A C64 with its 1541 is closer to old school MVS than MS-DOS and CP/M both are, because an 1541 supports both "sequential" files (byte streams) and "relative" files (indexed record sets), and because it provides relatively high level interface to circumvent that altogether and work with the disk ("volume" in MVS parlance) more directly. There's even a "user defined" file type. However, altogether the 1541 is closer to MS-DOS and CP/M again, because usually (not always!) you leave the block allocation to the system itself. Like you always do in a modern system and MS-DOS or CP/M, there is basically no sane way around it (at best you can slightly "tweak" it).

That's not even touching on what "batch processing", and associated job control languages and reader/printer/puncher queues, mean in practice.

It's so alien to the world of nowadays.



> I don't know if CP/M (and in turn CMS) was inspired by UNIX in that way, or whether the "file" concept came from a different common ancestor, […]

CP/M drew heavily on DEC operating system designs, notably RSX-11M – it even had PIP as a file «manipulation» command as well as the device naming and management commands (e.g. ASSIGN). Perhaps something else. MS-DOS 1 has descended from CP/M whereas MS-DOS 2 diverged from it and borrowed from UNIX .

> […] but it's worth repeating that MVS has more or less nothing like that "file" concept.

Ironically, the today's blame that [nearly] everything is a file and a stream of bytes in UNIX is the root cause of all evil was the major liberating innovation and a productivity boost that UNIX has offered to the world. Whenever somebody mentions that stderr should be a stream of typed objects or alike, I cringe and shudder as people do not realise how the typed things couple the typed object consumer with the typed object producer, a major bane of computing of old days.

The world was a different place back then, and the idea of having a personal computer of any sort was either preposterous or a product of distant future set science fiction.

So, the I/O on mainframes and minicomputers was heavily skewed towards the business oriented tasks, business automation and business productivity enhacements. Databases had not entered the world yet, either, and as they were still incubating in research departments of IBM et al, and the record oriented I/O was pretty much the mainstream. Conceptually, it was the overengineered Berkely DB so to speak baked into the kernel and the hardware, so it was not possible to just open a file as it was not, well, a file. In fact, I have an opened PDF on my laptop titled «IAS/RSX-11M I/O Operations Reference Manual» that has 262 pages in total and has 45 pages in Chapter 2 dedicated to the description of how to prepare a file control block alone required just to open a file. I will take an open(2) UNIX one-liner any time over that, thanks.


> CP/M drew heavily on DEC operating system designs, notably RSX-11M

It mostly feels like a single-user version of TOPS-10, which Kildall initially used to write CP/M. OS-8 and RT-11 also borrow heavily from it, making it basically the common ancestor of anything that feels "DOS".


I think those things are largely orthogonal, though.
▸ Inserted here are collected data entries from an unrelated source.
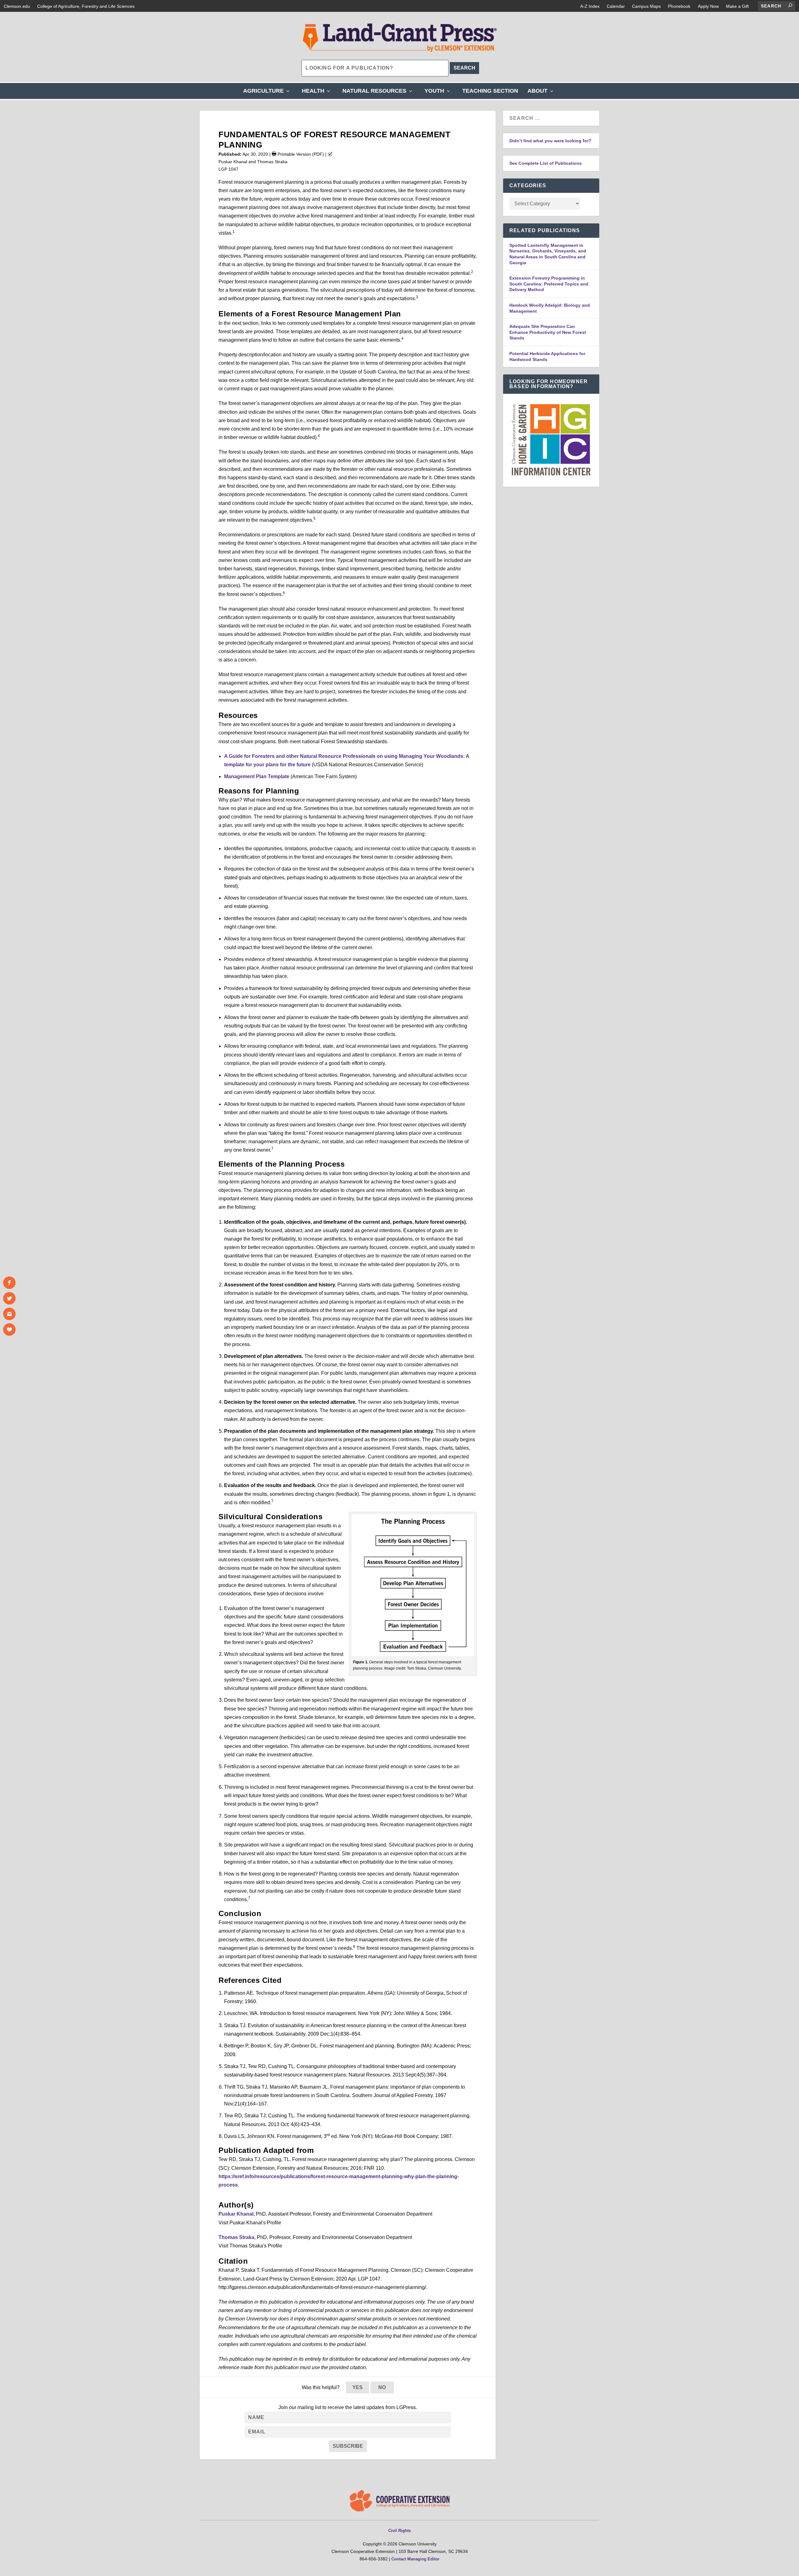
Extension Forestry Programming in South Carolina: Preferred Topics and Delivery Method (548, 284)
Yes (357, 2387)
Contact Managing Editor (415, 2559)
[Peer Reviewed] (330, 154)
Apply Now (708, 6)
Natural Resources (378, 93)
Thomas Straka (236, 2237)
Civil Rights (399, 2530)
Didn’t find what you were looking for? (550, 140)
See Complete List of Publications (545, 163)
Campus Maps (646, 6)
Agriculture (267, 93)
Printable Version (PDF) (300, 154)
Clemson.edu (17, 6)
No (382, 2387)
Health (317, 93)
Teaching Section (490, 91)
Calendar (616, 6)
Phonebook (679, 6)
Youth (438, 93)
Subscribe (348, 2446)
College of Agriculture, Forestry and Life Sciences (86, 6)
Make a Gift (737, 6)
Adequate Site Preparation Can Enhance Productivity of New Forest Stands (547, 332)
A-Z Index (590, 6)
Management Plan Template (256, 776)
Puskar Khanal (235, 2214)
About (541, 93)
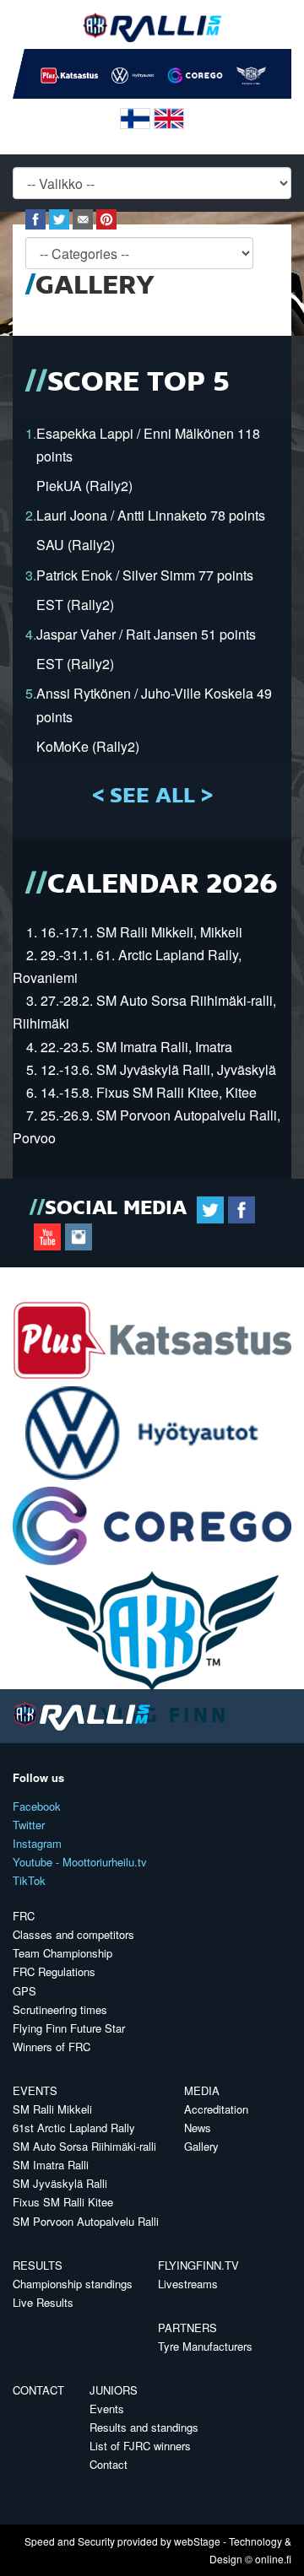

Opening a file can be simple, while not everything having to be a file.

So, having the concept of files at all (and simple to open ones, to boot) is of course much better than MVS datasets, which barely abstracted the storage hardware at all for you. But on the other end of this, that does not mean everything has to be a file, as UNIX popularized.

To be clear, I am never defending MVS. We've come a long way from that, and that's good. I may however want to defend AS/400, which is far away from UNIX in the other direction, and so in a lot of ways the polar opposite of MVS. However, I haven't actually worked with it enough to know whether it's awesome seeming concepts actually hold up in real life. (Though I've at least frequently heard how incredibly rock solid and dependable AS/400s are.)


> Both MS-DOS and CP/M still had the very clear and almost identical concept of a "file" in the first place.

ms-dos files (after 2.0) were sequences of bytes; cp/m's were sequences of 128-byte 'records', which is why old text files pad out to a multiple of 128 bytes with ^z characters. ms-dos (after 2.0) supported using the same 'file' system calls to read and write bytestream devices like paper tape readers and the console; cp/m had special system calls to read and write those (though pip did have special-case device names). see https://www.seasip.info/Cpm/bdos.html

that is, this

> CP/M (...) instead see[s] "files" as a stream of bytes/words/octets or whatever.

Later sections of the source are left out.